“O Come, O Come, Emmanuel, and ransom captive Israel…” This is perhaps the most well-known Advent hymn—one that floods us with the feelings of the coming Christmas season. But the hymn also raises a question. Matthew’s Gospel tells us that “Emmanuel” means “God is with us” (Mt. 1:23). In the song, then, we pray, “O come, O come, God who is already with us!” If He is with us, why are we asking Him to come?
The reason is that, when God comes, He changes and transforms us. Yet we are free to slow down and thwart that process of change. We are often in need of increased openness to God’s work in our lives. God indeed loves us as we are, but He loves us too much to let us remain the way we are. There is more of God that we can receive, more about Him that we can know, more of our old ways that we can cast off, more of the grace of Christ that we can live by.
God wants to come to every corner of our world and transform every aspect of our lives.

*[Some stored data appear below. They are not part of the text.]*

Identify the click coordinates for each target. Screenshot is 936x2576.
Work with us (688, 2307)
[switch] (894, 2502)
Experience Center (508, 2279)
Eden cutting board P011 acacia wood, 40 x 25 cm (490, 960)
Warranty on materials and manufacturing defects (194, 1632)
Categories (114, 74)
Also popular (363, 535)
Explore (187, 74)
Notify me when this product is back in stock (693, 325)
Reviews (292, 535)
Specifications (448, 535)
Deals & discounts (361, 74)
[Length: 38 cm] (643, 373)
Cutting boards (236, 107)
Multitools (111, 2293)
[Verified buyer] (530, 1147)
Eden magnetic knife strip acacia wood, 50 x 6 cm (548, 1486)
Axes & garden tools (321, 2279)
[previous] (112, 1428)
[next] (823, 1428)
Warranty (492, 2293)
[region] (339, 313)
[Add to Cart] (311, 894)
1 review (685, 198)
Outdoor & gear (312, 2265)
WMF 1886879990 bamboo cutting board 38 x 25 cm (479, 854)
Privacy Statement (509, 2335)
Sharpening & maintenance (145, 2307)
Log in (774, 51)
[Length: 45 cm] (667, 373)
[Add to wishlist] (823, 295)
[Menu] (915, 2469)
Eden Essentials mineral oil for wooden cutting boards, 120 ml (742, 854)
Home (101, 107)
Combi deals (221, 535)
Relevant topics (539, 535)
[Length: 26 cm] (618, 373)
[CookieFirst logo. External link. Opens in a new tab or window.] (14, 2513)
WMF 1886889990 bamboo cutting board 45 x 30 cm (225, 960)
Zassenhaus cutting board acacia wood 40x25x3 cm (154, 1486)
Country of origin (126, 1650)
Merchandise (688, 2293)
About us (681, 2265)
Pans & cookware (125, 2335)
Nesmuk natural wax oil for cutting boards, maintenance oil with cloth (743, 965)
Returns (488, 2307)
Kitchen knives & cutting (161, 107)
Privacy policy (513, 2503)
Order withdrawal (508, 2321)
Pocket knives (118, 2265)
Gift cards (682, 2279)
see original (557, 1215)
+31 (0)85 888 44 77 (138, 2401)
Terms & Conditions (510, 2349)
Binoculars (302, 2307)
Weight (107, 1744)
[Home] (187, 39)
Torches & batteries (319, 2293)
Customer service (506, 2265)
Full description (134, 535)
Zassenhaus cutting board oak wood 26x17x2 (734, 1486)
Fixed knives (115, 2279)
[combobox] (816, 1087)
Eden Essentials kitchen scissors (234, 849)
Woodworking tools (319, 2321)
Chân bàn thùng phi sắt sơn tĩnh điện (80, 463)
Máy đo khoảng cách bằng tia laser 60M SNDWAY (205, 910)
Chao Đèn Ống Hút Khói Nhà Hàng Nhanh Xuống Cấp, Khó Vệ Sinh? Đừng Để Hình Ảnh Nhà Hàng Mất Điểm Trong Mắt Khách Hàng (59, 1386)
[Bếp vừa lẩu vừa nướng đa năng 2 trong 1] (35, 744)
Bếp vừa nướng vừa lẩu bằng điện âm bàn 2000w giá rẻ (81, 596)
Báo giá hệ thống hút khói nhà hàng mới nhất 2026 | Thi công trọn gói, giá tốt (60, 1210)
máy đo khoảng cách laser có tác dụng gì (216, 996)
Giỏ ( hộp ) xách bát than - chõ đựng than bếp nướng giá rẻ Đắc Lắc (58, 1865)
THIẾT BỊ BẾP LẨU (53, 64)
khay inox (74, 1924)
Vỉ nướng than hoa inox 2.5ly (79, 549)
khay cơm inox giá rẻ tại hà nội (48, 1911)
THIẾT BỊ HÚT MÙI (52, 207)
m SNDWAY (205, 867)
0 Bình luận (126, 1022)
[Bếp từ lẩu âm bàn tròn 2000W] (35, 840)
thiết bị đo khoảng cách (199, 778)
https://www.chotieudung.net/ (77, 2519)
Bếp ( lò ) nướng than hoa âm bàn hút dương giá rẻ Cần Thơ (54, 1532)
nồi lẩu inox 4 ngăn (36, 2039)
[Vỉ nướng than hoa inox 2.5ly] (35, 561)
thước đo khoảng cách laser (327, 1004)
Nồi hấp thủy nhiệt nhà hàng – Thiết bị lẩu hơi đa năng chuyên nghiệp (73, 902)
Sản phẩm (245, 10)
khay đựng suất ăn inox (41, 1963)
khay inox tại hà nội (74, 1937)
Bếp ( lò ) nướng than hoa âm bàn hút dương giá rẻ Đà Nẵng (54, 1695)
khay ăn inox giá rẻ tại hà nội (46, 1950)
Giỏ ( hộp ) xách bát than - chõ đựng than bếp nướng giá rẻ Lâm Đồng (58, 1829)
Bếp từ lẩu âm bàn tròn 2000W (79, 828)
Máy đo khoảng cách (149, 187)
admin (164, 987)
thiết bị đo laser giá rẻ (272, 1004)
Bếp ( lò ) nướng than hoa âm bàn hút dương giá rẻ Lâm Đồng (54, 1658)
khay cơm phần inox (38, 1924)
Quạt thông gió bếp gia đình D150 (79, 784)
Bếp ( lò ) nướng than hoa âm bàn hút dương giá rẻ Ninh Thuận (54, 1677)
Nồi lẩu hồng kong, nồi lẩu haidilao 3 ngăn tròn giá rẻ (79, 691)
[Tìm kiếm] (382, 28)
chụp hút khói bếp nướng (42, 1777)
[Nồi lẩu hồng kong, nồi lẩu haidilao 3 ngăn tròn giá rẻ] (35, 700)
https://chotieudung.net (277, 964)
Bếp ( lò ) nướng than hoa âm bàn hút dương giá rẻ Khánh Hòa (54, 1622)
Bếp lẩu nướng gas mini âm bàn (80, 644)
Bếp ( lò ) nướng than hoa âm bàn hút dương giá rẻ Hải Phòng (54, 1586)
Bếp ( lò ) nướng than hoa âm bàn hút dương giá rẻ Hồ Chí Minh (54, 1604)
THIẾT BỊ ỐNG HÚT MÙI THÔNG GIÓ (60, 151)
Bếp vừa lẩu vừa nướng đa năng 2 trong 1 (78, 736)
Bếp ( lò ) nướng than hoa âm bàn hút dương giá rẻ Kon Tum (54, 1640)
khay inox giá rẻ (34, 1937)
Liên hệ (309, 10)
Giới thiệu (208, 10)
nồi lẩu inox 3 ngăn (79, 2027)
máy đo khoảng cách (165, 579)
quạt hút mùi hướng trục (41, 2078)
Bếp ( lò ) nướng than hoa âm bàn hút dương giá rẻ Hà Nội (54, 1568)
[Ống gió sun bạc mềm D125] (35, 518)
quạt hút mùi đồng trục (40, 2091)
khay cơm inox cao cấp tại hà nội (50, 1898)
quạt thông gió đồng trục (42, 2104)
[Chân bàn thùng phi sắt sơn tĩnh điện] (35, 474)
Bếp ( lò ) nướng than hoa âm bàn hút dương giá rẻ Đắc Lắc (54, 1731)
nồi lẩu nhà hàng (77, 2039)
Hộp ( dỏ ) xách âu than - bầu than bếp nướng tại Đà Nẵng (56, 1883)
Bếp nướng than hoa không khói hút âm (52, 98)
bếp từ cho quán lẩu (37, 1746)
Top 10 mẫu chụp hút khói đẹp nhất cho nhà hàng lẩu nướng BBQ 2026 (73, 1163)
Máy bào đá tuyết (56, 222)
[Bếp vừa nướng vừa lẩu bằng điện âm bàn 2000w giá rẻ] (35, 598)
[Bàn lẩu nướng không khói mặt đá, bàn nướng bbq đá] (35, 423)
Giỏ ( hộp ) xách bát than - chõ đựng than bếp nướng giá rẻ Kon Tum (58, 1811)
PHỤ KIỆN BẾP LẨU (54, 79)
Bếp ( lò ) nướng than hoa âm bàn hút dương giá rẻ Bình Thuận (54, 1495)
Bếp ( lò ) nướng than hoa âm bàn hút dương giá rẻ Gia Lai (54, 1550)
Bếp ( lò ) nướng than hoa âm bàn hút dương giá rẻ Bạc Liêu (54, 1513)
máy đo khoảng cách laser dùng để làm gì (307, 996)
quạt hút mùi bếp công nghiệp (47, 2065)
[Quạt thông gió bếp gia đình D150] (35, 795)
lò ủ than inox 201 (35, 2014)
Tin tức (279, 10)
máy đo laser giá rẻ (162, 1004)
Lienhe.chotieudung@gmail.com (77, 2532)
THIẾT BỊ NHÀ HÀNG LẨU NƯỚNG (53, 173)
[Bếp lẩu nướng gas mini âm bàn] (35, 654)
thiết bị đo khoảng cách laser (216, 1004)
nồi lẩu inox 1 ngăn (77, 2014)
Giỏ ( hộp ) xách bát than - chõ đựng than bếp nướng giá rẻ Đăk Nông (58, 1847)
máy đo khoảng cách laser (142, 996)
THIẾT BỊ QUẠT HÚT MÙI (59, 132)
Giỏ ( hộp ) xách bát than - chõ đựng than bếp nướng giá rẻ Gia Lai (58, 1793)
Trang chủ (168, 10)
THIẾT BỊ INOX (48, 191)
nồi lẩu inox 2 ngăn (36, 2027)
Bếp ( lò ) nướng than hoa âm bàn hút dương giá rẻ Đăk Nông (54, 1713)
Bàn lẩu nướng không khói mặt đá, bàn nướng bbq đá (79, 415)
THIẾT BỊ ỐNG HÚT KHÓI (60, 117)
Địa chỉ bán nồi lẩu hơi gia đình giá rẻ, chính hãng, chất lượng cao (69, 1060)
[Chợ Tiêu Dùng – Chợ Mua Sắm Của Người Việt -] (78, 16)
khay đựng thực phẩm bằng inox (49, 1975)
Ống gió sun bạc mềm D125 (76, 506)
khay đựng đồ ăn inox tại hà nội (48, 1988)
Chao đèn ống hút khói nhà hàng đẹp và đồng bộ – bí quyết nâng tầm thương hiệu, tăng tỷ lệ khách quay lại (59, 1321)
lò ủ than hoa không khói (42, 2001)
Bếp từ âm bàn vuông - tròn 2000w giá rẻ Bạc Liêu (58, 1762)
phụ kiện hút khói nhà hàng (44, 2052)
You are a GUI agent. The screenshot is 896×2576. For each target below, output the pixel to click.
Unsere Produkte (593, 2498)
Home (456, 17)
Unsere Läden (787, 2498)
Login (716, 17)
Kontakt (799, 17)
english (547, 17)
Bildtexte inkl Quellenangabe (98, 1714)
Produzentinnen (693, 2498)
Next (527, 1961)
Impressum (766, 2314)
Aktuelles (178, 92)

Though we have received Him before, there are dark corners to which we have not yet invited Him. “O come, O come, God who is with us, come to the places where we have not yet allowed you to transform us. Come and remove the sin we still cling to; come and give us the compassion and virtue we do not yet have!”
There is always more of God to receive. To have received Him in His entirety, one would have to be God. He comes in manifold ways: through created reality and relationships, through prayer, through suffering, through acts of charity, through Scripture, through the ministers of the Church, through the fellowship of believers, and through the Sacraments. He will come again in glory, on a day we do not know, at the culmination of human history.
We ask Him to come and “ransom captive Israel.” He ransoms us personally, and He ransoms us as a society. Praying for His coming, therefore, does not mean simply waiting and looking forward to it: it means preparing. It means casting aside obstacles to Christ’s advent.
One crucial way that our society needs to prepare for the coming of the One who saves us is to work steadfastly to save one another and to eliminate all oppression of the human person. A glaring need here is to restore protection to unborn children. To claim the right to kill children through abortion is to reject the dominion of the One who comes. It is to refuse to make room for the justice He comes to bring.
The beautiful hymn “O Holy Night” sums up God’s saving work in the following verses: “Truly He taught us to love one another; His law is love and His gospel is peace. Chains shall He break, for the slave is our brother, and in His name all oppression shall cease!”
Like their forebears, the abolitionists, members of the pro-life movement draw inspiration from this verse. Indeed, preparing the way of the Lord means preparing the way for all our brothers and sisters, born and unborn. As we welcome the Child in Bethlehem, may we welcome all those for whom He came.